Gestern Nachmittag wurden erst die Aufsichtsratsmitglieder über die Absprache der drei großen Anteilseigener informiert, dann gab es wohl auch ein persönliches Treffen zwischen Grünhagen und Schulz. Weitergehende Auskünfte gab es von beiden auf Anfrage unserer Zeitung allerdings nicht.
Vertrag läuft noch bis Mitte 2018
Wie es nun an der Spitze von Enervie weitergehen wird, ist noch unklar. In der Gerüchteküche wurden gestern zwar erste Namen für eine mögliche Nachfolge gehandelt – erhärten lässt sich davon derzeit allerdings keiner. Mit Wolfgang Struwe, zuständig für den Vertrieb, und Erik Höhne, zuständig für Technik, verfügt das Unternehmen zudem über zwei weitere Vorstände. Eine Stellvertreter-Regelung gibt es aber nicht.
Die Anteilseigner
Hagen mit 42,7 Prozent und Lüdenscheid mit 24,1 Prozent sind die größten Anteilseigner der Enervie-Gruppe. Die Remondis Wasser und Energie GmbH ist mit 19,1 Prozent der einzige private Anteilseigner.
Weitere Anteile zwischen 0,2 und 4,4 Prozent haben Altena, Plettenberg, Halver, Schwerte, Bäderbetrieb Kierspe, Schalksmühle, Kierspe, Herscheid, Meinerzhagen und Herdecke.

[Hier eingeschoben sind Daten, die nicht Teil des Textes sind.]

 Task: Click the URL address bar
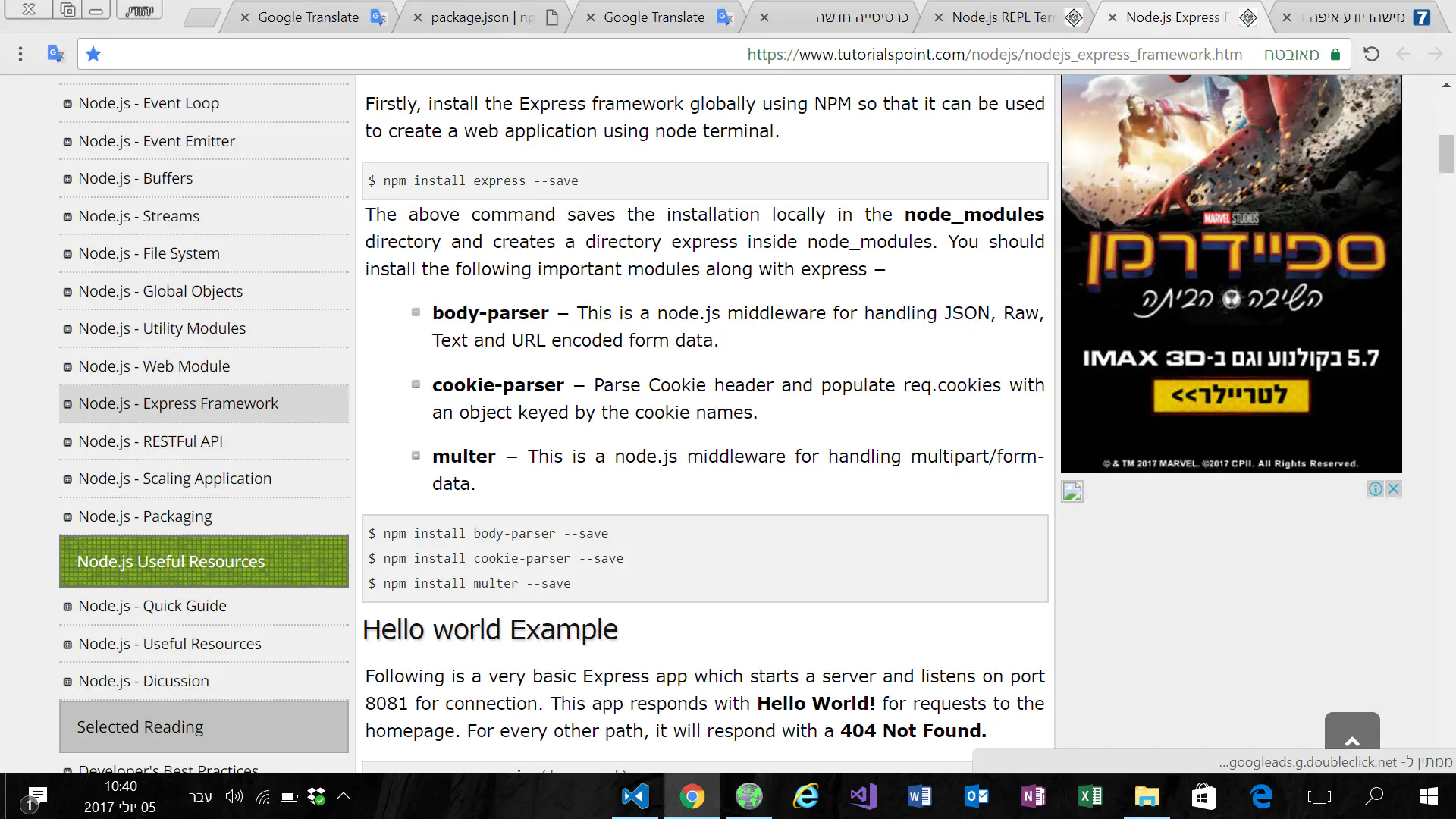pos(993,55)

Der Vertrag von Ivo Grünhagen (50) läuft eigentlich noch bis zum 31. Juli 2018 – er war zuletzt im August 2012 verlängert worden. Der gelernte Diplom-Kaufmann war ab 2004 zunächst Chef der Hagener Versorgungs- und Verkehrs GmbH (HVG) und wechselte im Jahr 2008 zur Enervie-Gruppe. Seit dem Jahr 2009 ist er Vorstandssprecher.
Enervie steckt schon seit Monaten in einer tiefen Krise. Durch die Energiewende und die damit unrentabel gewordenen konventionellen Kraftwerke sind zweistellige Millionenverluste angehäuft worden. Eine Dividende, die über Jahre an die Anteilseigner ausgeschüttet wurde, bleibt aus.. Durch die beabsichtige Abschaltung aller Kraftwerke werden voraussichtlich mehr als 300 Arbeitsplätze wegfallen – die Sozialplanverhandlungen laufen. Zudem ringt das Unternehmen derzeit um neue Kredite, die die Liquidität sichern sollen.